To declare a function that takes a pointer to an int:
void Foo(int *x);
To use this function:
int x = 4;
int *x_ptr = &x;
Foo(x_ptr);
Foo(&x);
If you want a pointer for another type of object, it's much the same:
void Foo(Object *o);
But, you may prefer to use references. They are somewhat less confusing than pointers:
// pass a reference
void Foo(int &x)
{
x = 2;
}
//pass a pointer
void Foo_p(int *p)
{
*x = 9;
}
// pass by value
void Bar(int x)
{
x = 7;
}
int x = 4;
Foo(x); // x now equals 2.
Foo_p(&x); // x now equals 9.
Bar(x); // x still equals 9.
With references, you still get to change the x that was passed to the function (as you would with a pointer), but you don't have to worry about dereferencing or address of operations.
As recommended by others, check out the C++FAQLite. It's an excellent resource for this.
Edit 3 response:
bar = &foo means: Make bar point to foo in memory
Yes.
*bar = foo means Change the value that bar points to to equal whatever foo equals
Yes.
If I have a second pointer (int *oof), then:
bar = oof means: bar points to the oof pointer
bar will point to whatever oof points to.

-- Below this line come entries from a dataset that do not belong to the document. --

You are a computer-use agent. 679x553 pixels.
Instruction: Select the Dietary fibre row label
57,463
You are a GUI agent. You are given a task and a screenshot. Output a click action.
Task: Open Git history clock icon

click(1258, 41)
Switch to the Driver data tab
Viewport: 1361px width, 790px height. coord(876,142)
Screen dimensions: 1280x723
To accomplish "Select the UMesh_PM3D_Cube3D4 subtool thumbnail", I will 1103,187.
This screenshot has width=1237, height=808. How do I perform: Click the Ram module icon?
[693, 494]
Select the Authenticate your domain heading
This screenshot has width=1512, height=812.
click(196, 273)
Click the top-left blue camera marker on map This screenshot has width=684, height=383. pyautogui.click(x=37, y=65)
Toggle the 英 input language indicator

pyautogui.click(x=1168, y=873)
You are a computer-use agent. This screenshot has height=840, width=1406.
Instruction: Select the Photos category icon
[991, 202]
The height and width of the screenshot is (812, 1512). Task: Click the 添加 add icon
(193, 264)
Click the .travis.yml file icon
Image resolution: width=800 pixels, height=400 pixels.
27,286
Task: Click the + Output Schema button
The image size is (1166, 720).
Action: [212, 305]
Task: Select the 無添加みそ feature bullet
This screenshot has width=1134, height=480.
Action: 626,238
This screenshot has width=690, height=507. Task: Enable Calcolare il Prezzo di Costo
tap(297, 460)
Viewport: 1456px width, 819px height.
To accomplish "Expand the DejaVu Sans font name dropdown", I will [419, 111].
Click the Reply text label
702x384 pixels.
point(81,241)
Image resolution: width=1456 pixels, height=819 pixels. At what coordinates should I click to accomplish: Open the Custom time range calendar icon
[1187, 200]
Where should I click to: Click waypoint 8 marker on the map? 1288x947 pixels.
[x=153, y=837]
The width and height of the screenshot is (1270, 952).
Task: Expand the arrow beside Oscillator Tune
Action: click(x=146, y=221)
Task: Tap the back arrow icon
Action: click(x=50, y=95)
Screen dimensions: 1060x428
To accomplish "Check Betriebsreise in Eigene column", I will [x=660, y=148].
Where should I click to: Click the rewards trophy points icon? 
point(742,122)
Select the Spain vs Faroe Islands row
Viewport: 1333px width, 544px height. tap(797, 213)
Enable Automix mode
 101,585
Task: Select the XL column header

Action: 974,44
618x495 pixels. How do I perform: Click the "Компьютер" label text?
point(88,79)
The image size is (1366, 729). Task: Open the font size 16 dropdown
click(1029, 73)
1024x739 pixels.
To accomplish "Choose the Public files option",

They will both point to the same thing.
bar = *oof means: bar points to the value that oof points to, but not to the oof pointer itself
No. You can't do this (assuming bar is of type int *) You can make pointer pointers. (int **), but let's not get into that... You cannot assign a pointer to an int (well, you can, but that's a detail that isn't in line with the discussion).
*bar = *oof means: change the value that bar points to to the value that oof points to
Yes.
&bar = &oof means: change the memory address that bar points to be the same as the memory address that oof points to
No. You can't do this because the address of operator returns an rvalue. Basically, that means you can't assign something to it.